**** Text under study ****
Newly Certified General Internists Mainly Choose Hospital Practice

Most hospitalists in 2013 had the same practice type five years later; rate of retention similar for early-career, more senior physicians
Happy African American female doctor on a healthcare seminar.
Happy African American female doctor on a healthcare seminar.Adobe Stock

TUESDAY, May 17, 2022 (HealthDay News) -- Newly certified general internists mainly choose hospital medicine as their career path, according to a study published online May 17 in the Annals of Internal Medicine.

Bradley M. Gray, Ph.D., from the American Board of Internal Medicine in Philadelphia, and colleagues measured changes in practice setting for general internists. A total of 67,902 general internists, comprising 80 percent of all internists certified from 1990 to 2017, were studied.
**** Data shown ****
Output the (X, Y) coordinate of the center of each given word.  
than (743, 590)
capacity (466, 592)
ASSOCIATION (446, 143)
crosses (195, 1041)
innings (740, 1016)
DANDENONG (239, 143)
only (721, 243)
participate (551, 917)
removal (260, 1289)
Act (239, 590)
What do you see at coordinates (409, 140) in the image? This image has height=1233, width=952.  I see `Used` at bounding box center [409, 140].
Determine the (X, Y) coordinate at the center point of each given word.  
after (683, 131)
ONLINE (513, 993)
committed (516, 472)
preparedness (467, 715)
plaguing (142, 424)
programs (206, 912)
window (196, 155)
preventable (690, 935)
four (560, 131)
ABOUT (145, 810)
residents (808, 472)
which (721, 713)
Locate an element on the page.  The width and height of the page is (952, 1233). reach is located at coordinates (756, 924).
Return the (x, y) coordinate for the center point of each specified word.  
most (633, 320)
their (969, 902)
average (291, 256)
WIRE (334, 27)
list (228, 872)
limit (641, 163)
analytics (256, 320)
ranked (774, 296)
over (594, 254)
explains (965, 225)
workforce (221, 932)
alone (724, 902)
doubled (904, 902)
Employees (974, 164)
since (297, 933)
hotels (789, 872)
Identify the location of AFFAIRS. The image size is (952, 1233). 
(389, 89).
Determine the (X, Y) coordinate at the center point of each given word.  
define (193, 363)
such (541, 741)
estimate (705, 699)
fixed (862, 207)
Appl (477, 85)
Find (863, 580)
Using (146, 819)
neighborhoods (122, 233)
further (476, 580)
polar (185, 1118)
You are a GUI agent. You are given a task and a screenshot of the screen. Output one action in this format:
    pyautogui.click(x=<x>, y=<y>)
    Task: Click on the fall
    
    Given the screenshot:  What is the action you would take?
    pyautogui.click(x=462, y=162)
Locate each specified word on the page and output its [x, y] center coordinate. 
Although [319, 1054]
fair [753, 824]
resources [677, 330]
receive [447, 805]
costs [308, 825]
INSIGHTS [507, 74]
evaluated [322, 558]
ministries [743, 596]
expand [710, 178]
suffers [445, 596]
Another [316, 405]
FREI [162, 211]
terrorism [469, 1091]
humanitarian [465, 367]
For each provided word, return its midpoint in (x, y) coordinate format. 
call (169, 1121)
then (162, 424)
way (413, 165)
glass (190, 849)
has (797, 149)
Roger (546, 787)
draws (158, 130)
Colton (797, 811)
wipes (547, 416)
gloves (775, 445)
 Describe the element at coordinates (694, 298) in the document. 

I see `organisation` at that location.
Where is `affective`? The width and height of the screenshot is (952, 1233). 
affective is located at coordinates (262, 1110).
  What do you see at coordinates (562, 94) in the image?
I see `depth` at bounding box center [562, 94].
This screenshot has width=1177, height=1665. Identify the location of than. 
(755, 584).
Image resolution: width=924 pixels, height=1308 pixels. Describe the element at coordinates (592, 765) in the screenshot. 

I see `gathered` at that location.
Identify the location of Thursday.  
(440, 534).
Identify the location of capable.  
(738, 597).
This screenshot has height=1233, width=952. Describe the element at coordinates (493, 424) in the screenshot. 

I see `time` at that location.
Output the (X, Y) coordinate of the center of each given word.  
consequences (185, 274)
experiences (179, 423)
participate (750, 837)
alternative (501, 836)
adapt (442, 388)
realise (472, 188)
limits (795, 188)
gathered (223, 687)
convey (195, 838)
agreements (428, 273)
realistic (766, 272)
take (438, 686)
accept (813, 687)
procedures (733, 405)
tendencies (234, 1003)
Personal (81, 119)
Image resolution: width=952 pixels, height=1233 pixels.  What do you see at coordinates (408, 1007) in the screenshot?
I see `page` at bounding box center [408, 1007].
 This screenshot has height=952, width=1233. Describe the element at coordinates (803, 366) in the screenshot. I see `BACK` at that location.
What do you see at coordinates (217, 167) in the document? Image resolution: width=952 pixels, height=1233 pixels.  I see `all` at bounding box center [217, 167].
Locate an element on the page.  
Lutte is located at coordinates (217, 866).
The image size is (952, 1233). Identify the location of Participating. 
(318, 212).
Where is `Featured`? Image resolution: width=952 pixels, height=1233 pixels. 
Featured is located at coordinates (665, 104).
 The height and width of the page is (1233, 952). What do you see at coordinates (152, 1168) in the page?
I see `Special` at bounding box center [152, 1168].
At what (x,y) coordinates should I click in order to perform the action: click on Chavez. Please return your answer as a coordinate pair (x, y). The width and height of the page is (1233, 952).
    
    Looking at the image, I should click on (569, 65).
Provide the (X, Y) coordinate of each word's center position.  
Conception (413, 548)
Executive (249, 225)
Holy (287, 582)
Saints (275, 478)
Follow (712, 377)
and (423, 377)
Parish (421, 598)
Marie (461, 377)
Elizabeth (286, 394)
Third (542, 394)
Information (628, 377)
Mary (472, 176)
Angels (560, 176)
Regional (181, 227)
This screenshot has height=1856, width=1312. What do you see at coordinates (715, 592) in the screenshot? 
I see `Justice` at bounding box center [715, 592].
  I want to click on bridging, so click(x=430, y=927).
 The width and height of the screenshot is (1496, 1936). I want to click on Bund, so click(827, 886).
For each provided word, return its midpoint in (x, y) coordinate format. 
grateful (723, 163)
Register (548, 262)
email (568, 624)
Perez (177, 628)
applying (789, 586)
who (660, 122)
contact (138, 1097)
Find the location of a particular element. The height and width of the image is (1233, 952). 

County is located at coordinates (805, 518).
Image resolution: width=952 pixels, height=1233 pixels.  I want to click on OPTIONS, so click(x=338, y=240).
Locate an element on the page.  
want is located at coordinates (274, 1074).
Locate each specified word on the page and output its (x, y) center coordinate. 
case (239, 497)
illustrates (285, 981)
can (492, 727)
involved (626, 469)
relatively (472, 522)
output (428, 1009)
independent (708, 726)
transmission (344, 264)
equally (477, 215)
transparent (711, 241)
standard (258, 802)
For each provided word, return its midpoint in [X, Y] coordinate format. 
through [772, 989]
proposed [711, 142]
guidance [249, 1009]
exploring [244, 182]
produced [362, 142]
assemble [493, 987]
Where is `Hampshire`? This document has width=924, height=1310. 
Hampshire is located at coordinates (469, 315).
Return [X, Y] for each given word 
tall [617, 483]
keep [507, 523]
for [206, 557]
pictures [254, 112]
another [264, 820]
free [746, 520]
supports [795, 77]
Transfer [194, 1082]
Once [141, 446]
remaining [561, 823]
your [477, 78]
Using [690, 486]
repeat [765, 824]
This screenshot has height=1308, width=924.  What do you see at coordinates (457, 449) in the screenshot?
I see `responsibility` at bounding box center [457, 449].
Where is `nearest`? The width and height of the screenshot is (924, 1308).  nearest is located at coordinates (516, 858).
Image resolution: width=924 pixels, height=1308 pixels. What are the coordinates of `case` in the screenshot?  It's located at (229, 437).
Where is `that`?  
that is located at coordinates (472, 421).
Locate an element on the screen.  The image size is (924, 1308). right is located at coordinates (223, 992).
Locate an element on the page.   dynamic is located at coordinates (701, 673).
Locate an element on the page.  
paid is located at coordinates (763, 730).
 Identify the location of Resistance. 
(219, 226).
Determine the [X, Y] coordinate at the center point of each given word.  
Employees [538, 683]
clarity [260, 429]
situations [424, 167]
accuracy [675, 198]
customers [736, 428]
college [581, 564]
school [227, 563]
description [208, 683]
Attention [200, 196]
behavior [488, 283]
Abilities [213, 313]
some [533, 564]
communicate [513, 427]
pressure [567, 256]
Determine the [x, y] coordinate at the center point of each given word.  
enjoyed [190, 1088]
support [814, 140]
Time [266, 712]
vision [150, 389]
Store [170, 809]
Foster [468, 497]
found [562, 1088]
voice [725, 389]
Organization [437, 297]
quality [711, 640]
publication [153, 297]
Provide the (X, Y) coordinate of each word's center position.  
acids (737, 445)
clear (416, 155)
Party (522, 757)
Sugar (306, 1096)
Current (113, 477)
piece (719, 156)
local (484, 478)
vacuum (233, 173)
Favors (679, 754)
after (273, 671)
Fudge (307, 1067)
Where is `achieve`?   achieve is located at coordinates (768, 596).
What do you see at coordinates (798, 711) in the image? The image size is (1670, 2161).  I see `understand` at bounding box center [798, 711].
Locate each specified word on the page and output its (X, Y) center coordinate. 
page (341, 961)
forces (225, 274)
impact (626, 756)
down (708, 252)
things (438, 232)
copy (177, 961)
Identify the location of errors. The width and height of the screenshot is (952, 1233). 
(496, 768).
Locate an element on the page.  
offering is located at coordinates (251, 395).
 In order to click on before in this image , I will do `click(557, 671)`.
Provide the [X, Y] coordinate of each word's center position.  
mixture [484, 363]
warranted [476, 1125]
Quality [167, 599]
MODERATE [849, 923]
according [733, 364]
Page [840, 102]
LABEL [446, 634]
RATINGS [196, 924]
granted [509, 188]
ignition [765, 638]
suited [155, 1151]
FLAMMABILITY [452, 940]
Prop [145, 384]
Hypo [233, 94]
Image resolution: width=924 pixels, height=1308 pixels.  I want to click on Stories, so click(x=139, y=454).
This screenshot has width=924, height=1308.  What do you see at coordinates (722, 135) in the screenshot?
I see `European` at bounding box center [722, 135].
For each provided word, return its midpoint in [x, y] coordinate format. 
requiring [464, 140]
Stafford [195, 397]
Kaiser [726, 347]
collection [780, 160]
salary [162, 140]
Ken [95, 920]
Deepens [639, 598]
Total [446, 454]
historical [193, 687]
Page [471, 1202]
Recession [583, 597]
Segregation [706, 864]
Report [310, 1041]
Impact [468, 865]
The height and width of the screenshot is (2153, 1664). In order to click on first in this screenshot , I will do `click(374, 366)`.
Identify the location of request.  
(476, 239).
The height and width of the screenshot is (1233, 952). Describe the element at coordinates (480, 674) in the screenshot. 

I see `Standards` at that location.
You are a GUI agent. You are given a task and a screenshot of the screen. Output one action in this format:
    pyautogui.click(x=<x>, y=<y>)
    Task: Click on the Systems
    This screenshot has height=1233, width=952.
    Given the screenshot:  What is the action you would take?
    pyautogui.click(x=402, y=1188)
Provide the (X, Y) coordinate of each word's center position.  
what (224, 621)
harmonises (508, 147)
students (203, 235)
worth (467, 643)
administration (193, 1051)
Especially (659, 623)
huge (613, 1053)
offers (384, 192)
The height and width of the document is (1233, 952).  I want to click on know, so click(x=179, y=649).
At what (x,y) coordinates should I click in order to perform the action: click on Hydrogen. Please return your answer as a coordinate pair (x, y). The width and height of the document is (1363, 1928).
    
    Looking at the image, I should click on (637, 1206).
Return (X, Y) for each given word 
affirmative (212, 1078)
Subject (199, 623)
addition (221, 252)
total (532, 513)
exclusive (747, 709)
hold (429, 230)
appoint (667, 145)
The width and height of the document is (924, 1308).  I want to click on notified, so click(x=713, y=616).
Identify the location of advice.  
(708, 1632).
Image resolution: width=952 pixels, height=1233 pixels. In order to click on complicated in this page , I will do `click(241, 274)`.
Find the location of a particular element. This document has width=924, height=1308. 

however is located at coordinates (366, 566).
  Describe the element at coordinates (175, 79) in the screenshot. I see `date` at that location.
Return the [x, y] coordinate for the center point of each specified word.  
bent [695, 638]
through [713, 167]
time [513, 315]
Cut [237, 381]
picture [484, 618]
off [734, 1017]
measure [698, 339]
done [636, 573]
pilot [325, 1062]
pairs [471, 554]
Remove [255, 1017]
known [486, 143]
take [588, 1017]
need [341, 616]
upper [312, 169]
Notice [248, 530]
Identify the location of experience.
****
| Exercises |
**a.** List every four-digit year that appears in the article on newly certified general internists, each once, in order of first appearance.
**b.** Proceed with the article on newly certified general internists, beginning after its final sentence.

| Answers to the exercise |
**a.** 2013, 2022, 1990, 2017

**b.**
The researchers found that both hospitalists and outpatient-only physicians increased as percentages of general internists from 2008 to 2018 (25 to 40 percent and 23 to 38 percent, respectively). This increase was accompanied by a decline from 52 to 23 percent in the percentage of mixed-practice physicians, as these physicians mainly migrated to outpatient-only practice. By 2018, 71 and 8 percent of newly certified general internists practiced as hospitalists and outpatient-only physicians, respectively. Eighty-six percent of hospitalists in 2013 had the same practice type five years later. This rate of retention was similar across early-career and more senior physicians (85 and 86 percent for those initially certified in 1999 and 2012, respectively) and for the outpatient-only practice type (95 percent); the retention rate was 57 percent for the mixed-practice type.

"The percentage of newly certified general internists electing to focus on hospital medicine increased substantially from 2008 to 2018," the authors write. "Our findings suggest that this is not a temporary choice but reflects a more permanent career decision."